### DATASET EXTRACT
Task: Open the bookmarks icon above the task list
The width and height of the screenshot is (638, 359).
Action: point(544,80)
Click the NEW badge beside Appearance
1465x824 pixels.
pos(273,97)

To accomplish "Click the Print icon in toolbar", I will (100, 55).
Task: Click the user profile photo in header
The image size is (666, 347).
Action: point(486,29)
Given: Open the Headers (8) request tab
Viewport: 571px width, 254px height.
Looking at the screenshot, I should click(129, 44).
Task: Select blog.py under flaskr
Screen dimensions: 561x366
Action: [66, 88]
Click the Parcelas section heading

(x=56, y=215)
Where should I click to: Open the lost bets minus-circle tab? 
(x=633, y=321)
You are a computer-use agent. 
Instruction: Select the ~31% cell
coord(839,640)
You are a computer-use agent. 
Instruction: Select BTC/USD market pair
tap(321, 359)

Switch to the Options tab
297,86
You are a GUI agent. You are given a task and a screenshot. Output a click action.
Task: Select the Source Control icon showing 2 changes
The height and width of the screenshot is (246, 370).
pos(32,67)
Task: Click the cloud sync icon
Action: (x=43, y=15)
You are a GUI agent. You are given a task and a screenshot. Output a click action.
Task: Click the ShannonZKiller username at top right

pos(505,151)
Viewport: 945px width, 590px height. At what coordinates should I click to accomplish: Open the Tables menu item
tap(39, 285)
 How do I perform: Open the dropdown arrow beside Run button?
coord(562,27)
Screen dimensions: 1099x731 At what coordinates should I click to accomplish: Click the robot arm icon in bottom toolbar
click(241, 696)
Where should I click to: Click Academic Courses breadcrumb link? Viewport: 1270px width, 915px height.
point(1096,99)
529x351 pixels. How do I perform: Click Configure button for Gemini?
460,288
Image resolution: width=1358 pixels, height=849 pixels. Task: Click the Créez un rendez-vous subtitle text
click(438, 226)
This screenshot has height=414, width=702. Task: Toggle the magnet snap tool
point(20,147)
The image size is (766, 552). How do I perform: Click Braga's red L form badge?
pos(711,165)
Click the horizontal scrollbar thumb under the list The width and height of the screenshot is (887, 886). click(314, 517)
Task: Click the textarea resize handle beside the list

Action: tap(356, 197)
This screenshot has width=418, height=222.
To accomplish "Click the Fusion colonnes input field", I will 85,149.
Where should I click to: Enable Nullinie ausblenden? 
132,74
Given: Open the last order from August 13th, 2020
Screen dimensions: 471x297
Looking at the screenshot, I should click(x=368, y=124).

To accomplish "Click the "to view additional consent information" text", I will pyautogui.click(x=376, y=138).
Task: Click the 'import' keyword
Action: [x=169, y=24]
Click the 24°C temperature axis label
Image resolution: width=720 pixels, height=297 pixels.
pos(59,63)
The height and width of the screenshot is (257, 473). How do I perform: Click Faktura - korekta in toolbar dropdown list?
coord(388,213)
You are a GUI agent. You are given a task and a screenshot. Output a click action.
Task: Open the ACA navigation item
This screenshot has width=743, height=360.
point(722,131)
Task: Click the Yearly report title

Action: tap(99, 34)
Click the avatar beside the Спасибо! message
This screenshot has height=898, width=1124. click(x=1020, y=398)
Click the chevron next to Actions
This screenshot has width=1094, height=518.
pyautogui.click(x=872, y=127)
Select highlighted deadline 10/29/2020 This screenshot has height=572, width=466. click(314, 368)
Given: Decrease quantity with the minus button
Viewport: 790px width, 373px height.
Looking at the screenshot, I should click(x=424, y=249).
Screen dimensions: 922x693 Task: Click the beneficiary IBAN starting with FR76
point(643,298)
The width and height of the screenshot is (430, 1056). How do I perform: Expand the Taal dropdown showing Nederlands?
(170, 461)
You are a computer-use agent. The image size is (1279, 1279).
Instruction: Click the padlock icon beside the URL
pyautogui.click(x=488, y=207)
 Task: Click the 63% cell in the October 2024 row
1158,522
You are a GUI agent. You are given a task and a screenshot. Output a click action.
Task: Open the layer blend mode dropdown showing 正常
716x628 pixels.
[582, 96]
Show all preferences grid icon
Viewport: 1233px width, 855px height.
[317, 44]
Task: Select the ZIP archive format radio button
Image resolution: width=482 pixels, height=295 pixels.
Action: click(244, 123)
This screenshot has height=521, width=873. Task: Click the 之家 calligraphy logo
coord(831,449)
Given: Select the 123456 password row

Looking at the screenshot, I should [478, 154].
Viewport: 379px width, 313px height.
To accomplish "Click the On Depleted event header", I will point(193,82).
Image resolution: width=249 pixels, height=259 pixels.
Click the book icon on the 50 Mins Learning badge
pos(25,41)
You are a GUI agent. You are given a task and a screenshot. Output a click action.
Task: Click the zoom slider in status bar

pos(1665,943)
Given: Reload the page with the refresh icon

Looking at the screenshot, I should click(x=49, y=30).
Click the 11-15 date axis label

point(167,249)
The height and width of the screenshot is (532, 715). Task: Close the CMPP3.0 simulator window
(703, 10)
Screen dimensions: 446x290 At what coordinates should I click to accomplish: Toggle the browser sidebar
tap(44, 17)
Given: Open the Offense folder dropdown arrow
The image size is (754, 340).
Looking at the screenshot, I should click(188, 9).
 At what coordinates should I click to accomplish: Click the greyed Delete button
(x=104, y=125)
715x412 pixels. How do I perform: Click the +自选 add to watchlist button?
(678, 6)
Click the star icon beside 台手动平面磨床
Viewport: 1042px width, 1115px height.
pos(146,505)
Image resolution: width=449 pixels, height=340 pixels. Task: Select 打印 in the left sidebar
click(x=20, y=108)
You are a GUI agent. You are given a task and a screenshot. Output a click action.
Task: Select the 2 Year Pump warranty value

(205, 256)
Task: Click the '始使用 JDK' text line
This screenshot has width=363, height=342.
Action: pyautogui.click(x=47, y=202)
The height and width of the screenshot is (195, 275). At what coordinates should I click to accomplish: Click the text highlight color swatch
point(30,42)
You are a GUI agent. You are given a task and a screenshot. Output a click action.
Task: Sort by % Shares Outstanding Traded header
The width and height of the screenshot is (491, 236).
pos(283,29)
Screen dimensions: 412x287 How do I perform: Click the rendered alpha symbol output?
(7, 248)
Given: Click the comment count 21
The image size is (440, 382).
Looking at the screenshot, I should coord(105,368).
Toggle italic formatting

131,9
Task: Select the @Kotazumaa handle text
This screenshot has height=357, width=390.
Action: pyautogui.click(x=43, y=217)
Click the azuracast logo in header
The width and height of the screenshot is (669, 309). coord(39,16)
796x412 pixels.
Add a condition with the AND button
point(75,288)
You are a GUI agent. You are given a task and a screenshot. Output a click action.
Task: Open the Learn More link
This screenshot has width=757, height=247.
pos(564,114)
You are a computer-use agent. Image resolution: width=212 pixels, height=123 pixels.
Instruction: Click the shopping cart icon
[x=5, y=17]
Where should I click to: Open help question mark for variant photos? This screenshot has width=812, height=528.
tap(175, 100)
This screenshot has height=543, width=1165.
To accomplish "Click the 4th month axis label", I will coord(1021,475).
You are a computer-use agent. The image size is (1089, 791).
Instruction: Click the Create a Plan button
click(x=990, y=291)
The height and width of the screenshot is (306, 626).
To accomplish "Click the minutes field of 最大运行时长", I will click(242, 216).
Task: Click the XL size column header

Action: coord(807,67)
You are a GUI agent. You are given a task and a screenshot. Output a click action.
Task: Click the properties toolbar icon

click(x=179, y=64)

### WHAT THE TASK ASKS
Your job is to transcribe the listing exactly, line for line.

### TASK RESPONSE
Task: Open the bookmarks icon above the task list
The width and height of the screenshot is (638, 359).
Action: point(544,80)
Click the NEW badge beside Appearance
1465x824 pixels.
pos(273,97)

To accomplish "Click the Print icon in toolbar", I will (100, 55).
Task: Click the user profile photo in header
The image size is (666, 347).
Action: point(486,29)
Given: Open the Headers (8) request tab
Viewport: 571px width, 254px height.
Looking at the screenshot, I should click(129, 44).
Task: Select blog.py under flaskr
Screen dimensions: 561x366
Action: [66, 88]
Click the Parcelas section heading

(x=56, y=215)
Where should I click to: Open the lost bets minus-circle tab? 
(x=633, y=321)
You are a computer-use agent. 
Instruction: Select the ~31% cell
coord(839,640)
You are a computer-use agent. 
Instruction: Select BTC/USD market pair
tap(321, 359)

Switch to the Options tab
297,86
You are a GUI agent. You are given a task and a screenshot. Output a click action.
Task: Select the Source Control icon showing 2 changes
The height and width of the screenshot is (246, 370).
pos(32,67)
Task: Click the cloud sync icon
Action: (x=43, y=15)
You are a GUI agent. You are given a task and a screenshot. Output a click action.
Task: Click the ShannonZKiller username at top right

pos(505,151)
Viewport: 945px width, 590px height. At what coordinates should I click to accomplish: Open the Tables menu item
tap(39, 285)
 How do I perform: Open the dropdown arrow beside Run button?
coord(562,27)
Screen dimensions: 1099x731 At what coordinates should I click to accomplish: Click the robot arm icon in bottom toolbar
click(241, 696)
Where should I click to: Click Academic Courses breadcrumb link? Viewport: 1270px width, 915px height.
point(1096,99)
529x351 pixels. How do I perform: Click Configure button for Gemini?
460,288
Image resolution: width=1358 pixels, height=849 pixels. Task: Click the Créez un rendez-vous subtitle text
click(438, 226)
This screenshot has height=414, width=702. Task: Toggle the magnet snap tool
point(20,147)
The image size is (766, 552). How do I perform: Click Braga's red L form badge?
pos(711,165)
Click the horizontal scrollbar thumb under the list The width and height of the screenshot is (887, 886). click(314, 517)
Task: Click the textarea resize handle beside the list

Action: tap(356, 197)
This screenshot has width=418, height=222.
To accomplish "Click the Fusion colonnes input field", I will 85,149.
Where should I click to: Enable Nullinie ausblenden? 
132,74
Given: Open the last order from August 13th, 2020
Screen dimensions: 471x297
Looking at the screenshot, I should click(x=368, y=124).

To accomplish "Click the "to view additional consent information" text", I will pyautogui.click(x=376, y=138).
Task: Click the 'import' keyword
Action: [x=169, y=24]
Click the 24°C temperature axis label
Image resolution: width=720 pixels, height=297 pixels.
pos(59,63)
The height and width of the screenshot is (257, 473). How do I perform: Click Faktura - korekta in toolbar dropdown list?
coord(388,213)
You are a GUI agent. You are given a task and a screenshot. Output a click action.
Task: Open the ACA navigation item
This screenshot has width=743, height=360.
point(722,131)
Task: Click the Yearly report title

Action: tap(99, 34)
Click the avatar beside the Спасибо! message
This screenshot has height=898, width=1124. click(x=1020, y=398)
Click the chevron next to Actions
This screenshot has width=1094, height=518.
pyautogui.click(x=872, y=127)
Select highlighted deadline 10/29/2020 This screenshot has height=572, width=466. click(314, 368)
Given: Decrease quantity with the minus button
Viewport: 790px width, 373px height.
Looking at the screenshot, I should click(x=424, y=249).
Screen dimensions: 922x693 Task: Click the beneficiary IBAN starting with FR76
point(643,298)
The width and height of the screenshot is (430, 1056). How do I perform: Expand the Taal dropdown showing Nederlands?
(170, 461)
You are a computer-use agent. The image size is (1279, 1279).
Instruction: Click the padlock icon beside the URL
pyautogui.click(x=488, y=207)
 Task: Click the 63% cell in the October 2024 row
1158,522
You are a GUI agent. You are given a task and a screenshot. Output a click action.
Task: Open the layer blend mode dropdown showing 正常
716x628 pixels.
[582, 96]
Show all preferences grid icon
Viewport: 1233px width, 855px height.
[317, 44]
Task: Select the ZIP archive format radio button
Image resolution: width=482 pixels, height=295 pixels.
Action: click(244, 123)
This screenshot has height=521, width=873. Task: Click the 之家 calligraphy logo
coord(831,449)
Given: Select the 123456 password row

Looking at the screenshot, I should [478, 154].
Viewport: 379px width, 313px height.
To accomplish "Click the On Depleted event header", I will point(193,82).
Image resolution: width=249 pixels, height=259 pixels.
Click the book icon on the 50 Mins Learning badge
pos(25,41)
You are a GUI agent. You are given a task and a screenshot. Output a click action.
Task: Click the zoom slider in status bar

pos(1665,943)
Given: Reload the page with the refresh icon

Looking at the screenshot, I should click(x=49, y=30).
Click the 11-15 date axis label

point(167,249)
The height and width of the screenshot is (532, 715). Task: Close the CMPP3.0 simulator window
(703, 10)
Screen dimensions: 446x290 At what coordinates should I click to accomplish: Toggle the browser sidebar
tap(44, 17)
Given: Open the Offense folder dropdown arrow
The image size is (754, 340).
Looking at the screenshot, I should click(188, 9).
 At what coordinates should I click to accomplish: Click the greyed Delete button
(x=104, y=125)
715x412 pixels. How do I perform: Click the +自选 add to watchlist button?
(678, 6)
Click the star icon beside 台手动平面磨床
Viewport: 1042px width, 1115px height.
pos(146,505)
Image resolution: width=449 pixels, height=340 pixels. Task: Select 打印 in the left sidebar
click(x=20, y=108)
You are a GUI agent. You are given a task and a screenshot. Output a click action.
Task: Select the 2 Year Pump warranty value

(205, 256)
Task: Click the '始使用 JDK' text line
This screenshot has width=363, height=342.
Action: pyautogui.click(x=47, y=202)
The height and width of the screenshot is (195, 275). At what coordinates should I click to accomplish: Click the text highlight color swatch
point(30,42)
You are a GUI agent. You are given a task and a screenshot. Output a click action.
Task: Sort by % Shares Outstanding Traded header
The width and height of the screenshot is (491, 236).
pos(283,29)
Screen dimensions: 412x287 How do I perform: Click the rendered alpha symbol output?
(7, 248)
Given: Click the comment count 21
The image size is (440, 382).
Looking at the screenshot, I should coord(105,368).
Toggle italic formatting

131,9
Task: Select the @Kotazumaa handle text
This screenshot has height=357, width=390.
Action: pyautogui.click(x=43, y=217)
Click the azuracast logo in header
The width and height of the screenshot is (669, 309). coord(39,16)
796x412 pixels.
Add a condition with the AND button
point(75,288)
You are a GUI agent. You are given a task and a screenshot. Output a click action.
Task: Open the Learn More link
This screenshot has width=757, height=247.
pos(564,114)
You are a computer-use agent. Image resolution: width=212 pixels, height=123 pixels.
Instruction: Click the shopping cart icon
[x=5, y=17]
Where should I click to: Open help question mark for variant photos? This screenshot has width=812, height=528.
tap(175, 100)
This screenshot has height=543, width=1165.
To accomplish "Click the 4th month axis label", I will coord(1021,475).
You are a computer-use agent. The image size is (1089, 791).
Instruction: Click the Create a Plan button
click(x=990, y=291)
The height and width of the screenshot is (306, 626).
To accomplish "Click the minutes field of 最大运行时长", I will click(242, 216).
Task: Click the XL size column header

Action: coord(807,67)
You are a GUI agent. You are given a task and a screenshot. Output a click action.
Task: Click the properties toolbar icon

click(x=179, y=64)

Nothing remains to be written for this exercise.